Foreign remittances fall 20% in 4 years

Foreign remittances fall 20% in 4 years
Foreign remittances fall 20% in 4 years

There has been a steady decline in the volume of remittance by foreign workers amounting to a total of SR31.33 billion (20 percent) over the last four years.

The figures came to light as Okaz/Saudi Gazette was monitoring the official data in this regard. The data said remittances would continue to witness a major drop in the current year mainly because of the economic impact of the coronavirus pandemic situation.

The total remittances of non-Saudis during the year 2015 amounted to SR156.86 billion and then it recorded a steady decline for the past four years to reach SR125.53 billion by the end of 2019, with a decline of SR31.33 billion (20 percent) in just four years.

During the last decade starting from 2010, foreign remittance recorded continuous increase for six consecutive years, from SR98.81 billion in the beginning of the decade, and then recorded continuous increase until it reached SR156.86 billion in 2015, an increase of 58.75 percent over the period of six years.

According to the latest figures, remittances reached SR43.64 billion during the first four months of the current year, with a sharp decline in April while compared to the previous month of March, reaching SR 9.79 billion in April from SR12.22 billion in March.

The decline in remittances in April coincided with the imposition of precautionary measures following the outbreak of coronavirus pandemic. The decline is expected to continue for a couple of months more and will contribute to a further decrease in the remittances for the fifth year in a row.

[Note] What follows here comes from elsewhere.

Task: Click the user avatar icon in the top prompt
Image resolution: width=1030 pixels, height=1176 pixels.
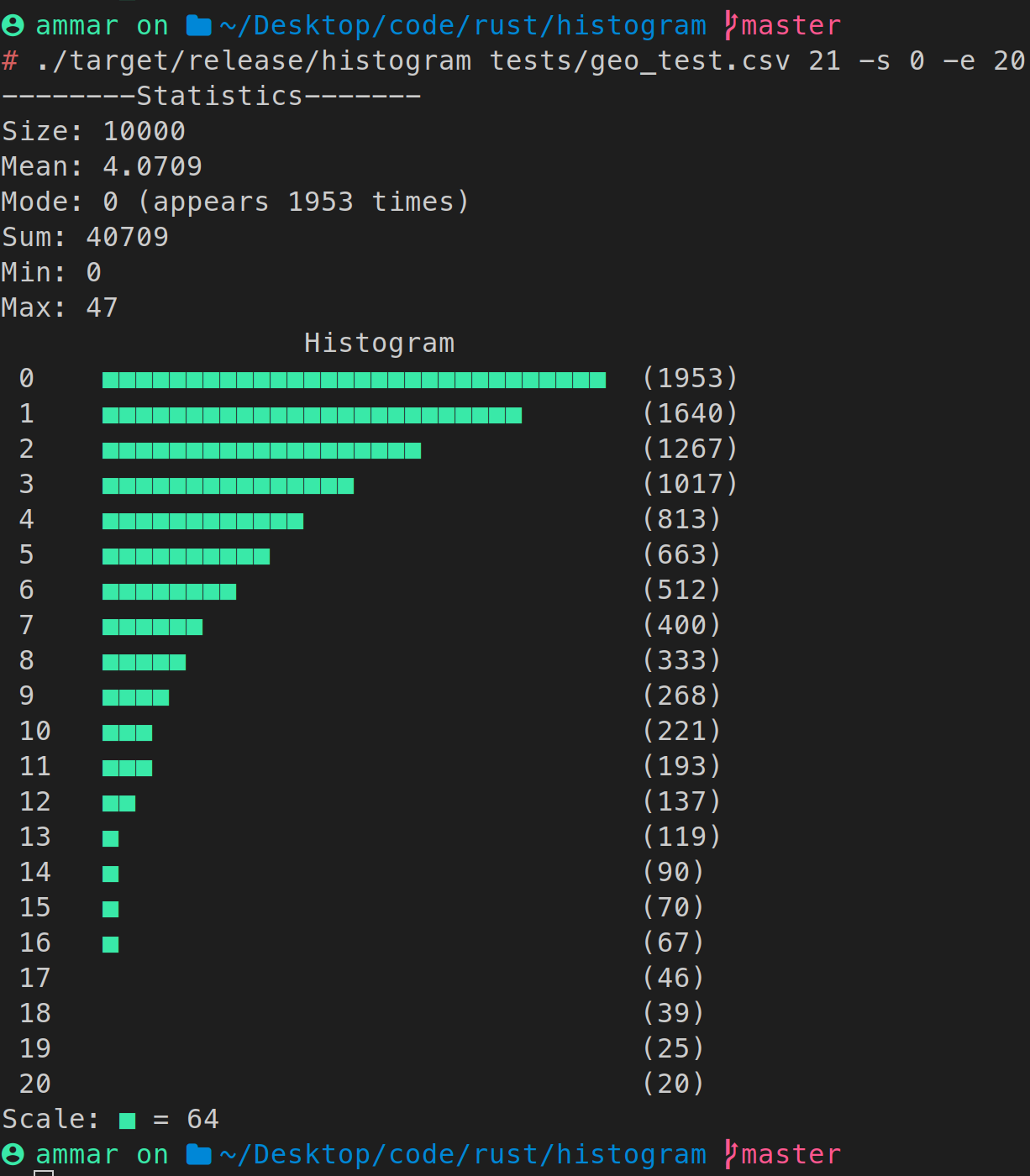Action: [12, 25]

The fall in the number of foreign workers who left the job market in recent years has contributed to a drop in the volume of remittances. Thousands of workers had left the Kingdom ever since the imposition of expatriate fee effective from 2018.

The monthly fee was SR400 in 2018 and it rose to SR600 in 2019 until reaching SR800 during the current year 2020. This prompted many employers to get rid of their foreign workers and instead they started hiring Saudis to take up jobs that were held earlier by non-Saudis, and that indirectly contributed to the decline in remittances.